# <font size="10">Custom entity recognition </font>
## Training data environment setup

## Introduction:

This notebook is test code to setup new entities and programmtically creating training data to train the NER model. The goal of the project is to tag environmental/sustainability technologies contained with in the systems data stored with in our capital planning systems.
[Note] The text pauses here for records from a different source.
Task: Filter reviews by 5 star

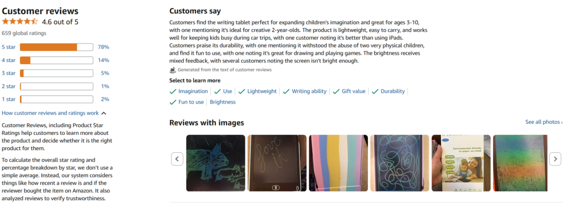Action: [8, 47]
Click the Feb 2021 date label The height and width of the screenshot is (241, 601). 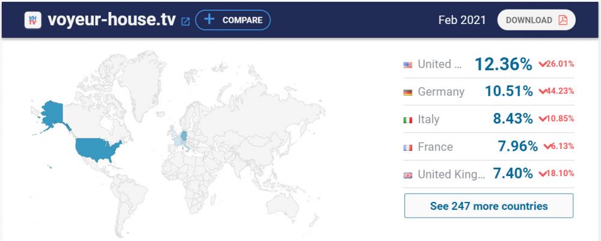click(462, 20)
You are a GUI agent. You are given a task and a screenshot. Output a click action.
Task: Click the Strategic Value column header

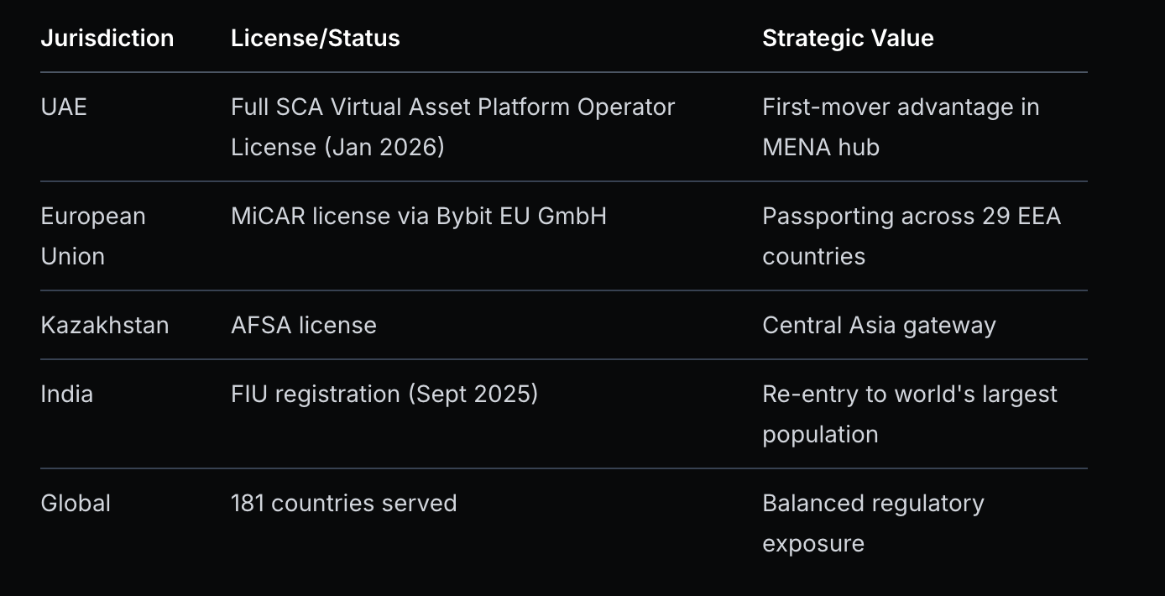(848, 39)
To skip to creation of training data and go directly to [model training and model implementation](./ner-model-note.ipynb).

## SETUP
Module downloads (necessary for only first instance): 

In [1]:
#!pip install spacy
#!pip install pdfminer.six
# !python -m spacy download en_core_web_md
#general imports 
#!pip install nltk 




You should consider upgrading via the 'C:\Users\csunj\AppData\Local\Programs\Python\Python38\python.exe -m pip install --upgrade pip' command.



[+] Download and installation successful
You can now load the model via spacy.load('en_core_web_md')


Import modules:

In [2]:
import os
import pandas as pd
from pathlib import Path
import glob
from io import StringIO

#pdf miner 
from pdfminer.pdfinterp import PDFResourceManager, PDFPageInterpreter
from pdfminer.converter import TextConverter
from pdfminer.layout import LAParams
from pdfminer.pdfpage import PDFPage
from pdfminer.high_level import extract_text

#SpaCy 
import en_core_web_md
import spacy
from spacy import displacy
from spacy.lang.en import English
from spacy.matcher import Matcher
from spacy.matcher import PhraseMatcher
from spacy.pipeline import Sentencizer
from spacy.lemmatizer import Lemmatizer, ADJ, NOUN, VERB
from spacy.lookups import Lookups
#nltk
from nltk import tokenize


## Testing data setup
The code section below setup the testing for the NER.

Relative path setup

In [3]:
import os
root = r'./test/'
file = 'systems.csv'
print('Filepath is :',(os.path.join( root, file)))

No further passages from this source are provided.